DATEN DER ÜBUNG:
________________
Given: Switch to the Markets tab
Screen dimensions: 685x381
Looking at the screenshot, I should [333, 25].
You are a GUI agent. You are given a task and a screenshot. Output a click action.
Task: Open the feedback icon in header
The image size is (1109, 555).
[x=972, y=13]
________________
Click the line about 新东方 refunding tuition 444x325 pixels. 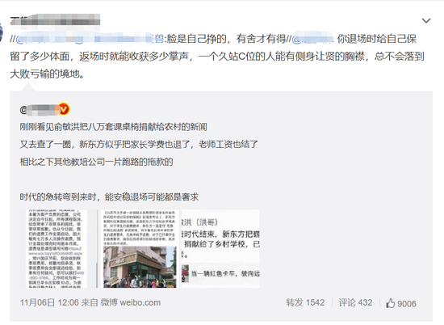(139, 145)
________________
Schreib die Einträge von der Zeile mit "Given: Switch to the Markets tab" bis einschließlich der Zeile mit "[x=972, y=13]" noch einmal ab und tausche dabei "Markets" gegen "Portfolio". Alles andere bleibt unverändert.

ERGEBNIS DER ÜBUNG:
Given: Switch to the Portfolio tab
Screen dimensions: 685x381
Looking at the screenshot, I should [333, 25].
You are a GUI agent. You are given a task and a screenshot. Output a click action.
Task: Open the feedback icon in header
The image size is (1109, 555).
[x=972, y=13]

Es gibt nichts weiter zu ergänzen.